Senator for La Salle, Quebec
- In office 1867–1871
- Appointed by: Royal Proclamation
- Succeeded by: Louis Panet

Personal details
- Born: November 8, 1809 Quebec City, Lower Canada
- Died: September 10, 1886 (aged 76) Quebec City, Quebec
- Party: Conservative
- Relations: Michel-Louis Juchereau Duchesnay, father Ignace-Michel-Louis-Antoine d'Irumberry de Salaberry, grandfather

= Édouard-Louis-Antoine-Charles Juchereau Duchesnay =

Canadian politician

Édouard-Louis-Antoine-Charles Juchereau Duchesnay (/fr/; November 8, 1809 - September 10, 1886) was a political figure in Canada East and a Conservative member of the Senate of Canada.

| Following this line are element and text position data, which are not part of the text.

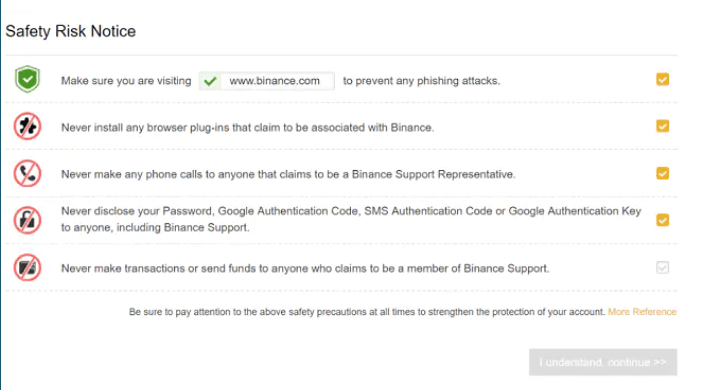702x390 pixels.
Task: Click the www.binance.com URL field
Action: click(x=267, y=81)
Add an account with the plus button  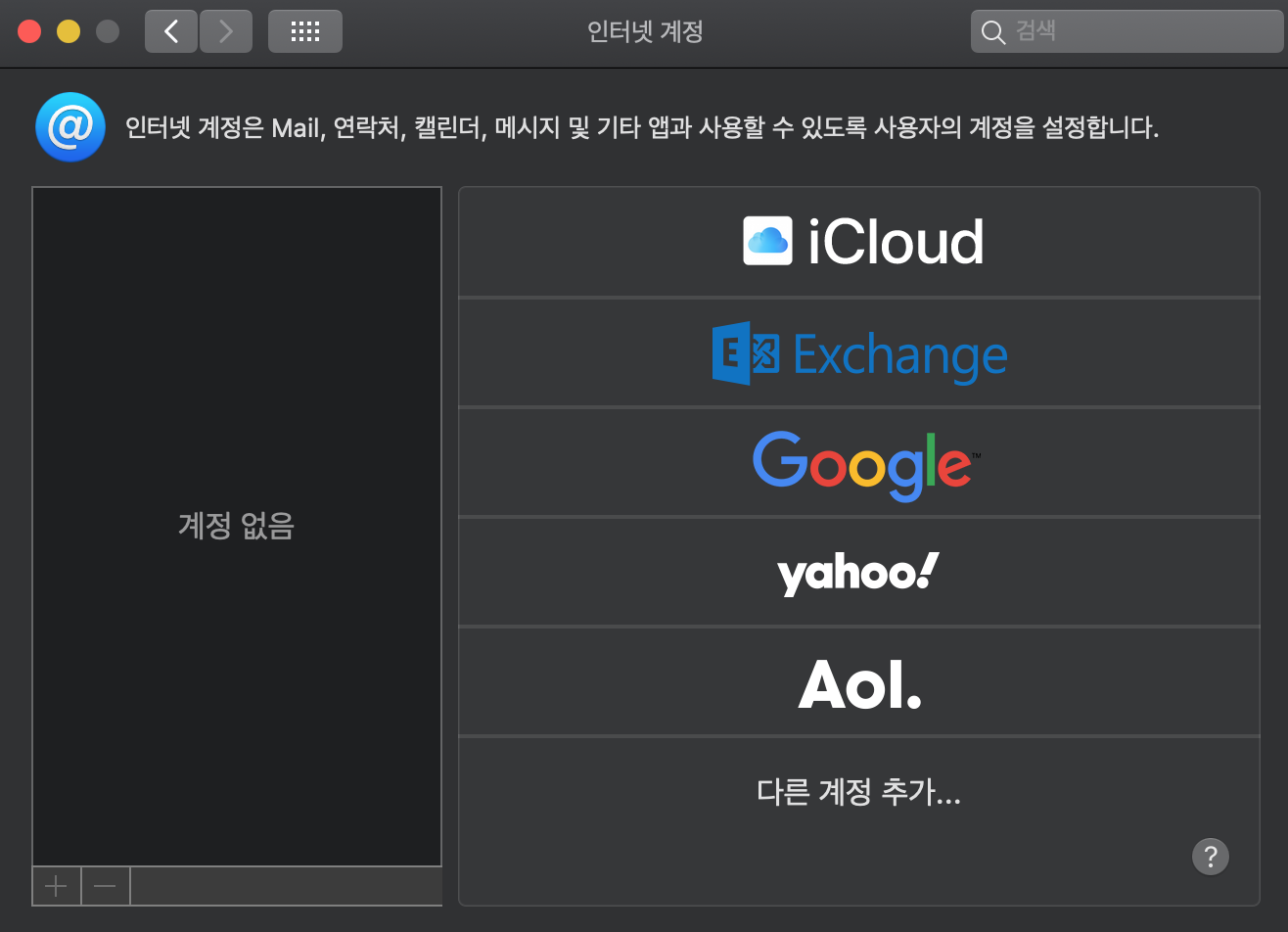tap(57, 886)
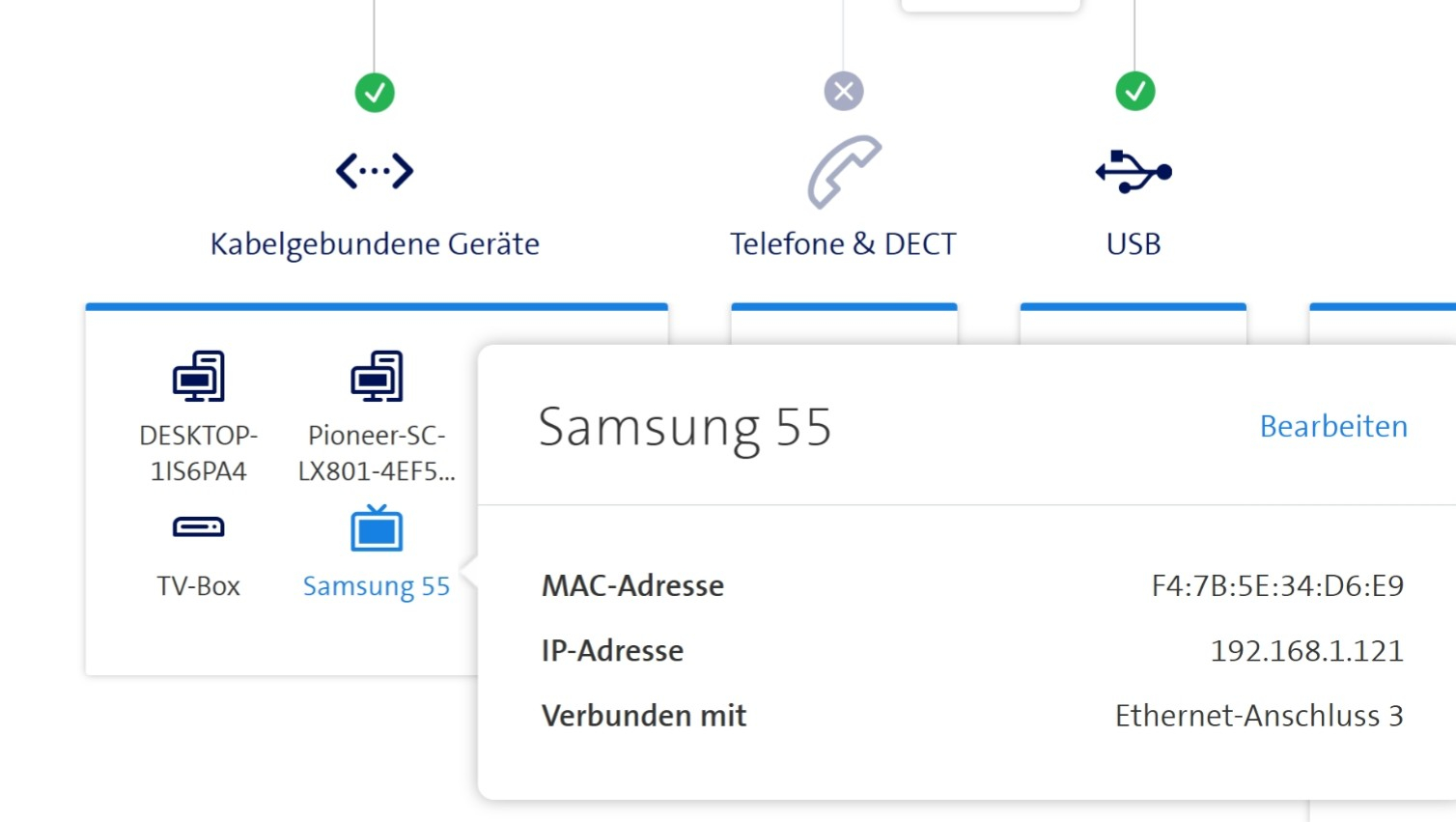Click Bearbeiten to edit Samsung 55
This screenshot has width=1456, height=822.
click(1333, 427)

He was born in Quebec City in 1809, the son of Michel-Louis Juchereau Duchesnay and Charlotte-Hermine-Louise-Catherine d'Irumberry de Salaberry, who was the daughter of Ignace-Michel-Louis-Antoine d'Irumberry de Salaberry. He studied law and was called to the bar in 1832, but never practised. He inherited the seigneuries of Fossambault and Gaudarville when his father died in 1838. He served as deputy adjutant-general in the Lower Canada militia from 1839 to 1842 and was later a lieutenant-colonel in the Portneuf militia.

In 1848, he was elected to the 3rd Parliament of the Province of Canada representing Portneuf. He was elected to the Legislative Council for La Salle division in 1858 and served until Confederation, when he was appointed to the Canadian Senate. His name is recorded there as Antoine Juchereau Duchesnay. He resigned in 1871.

He died in Quebec City in 1886.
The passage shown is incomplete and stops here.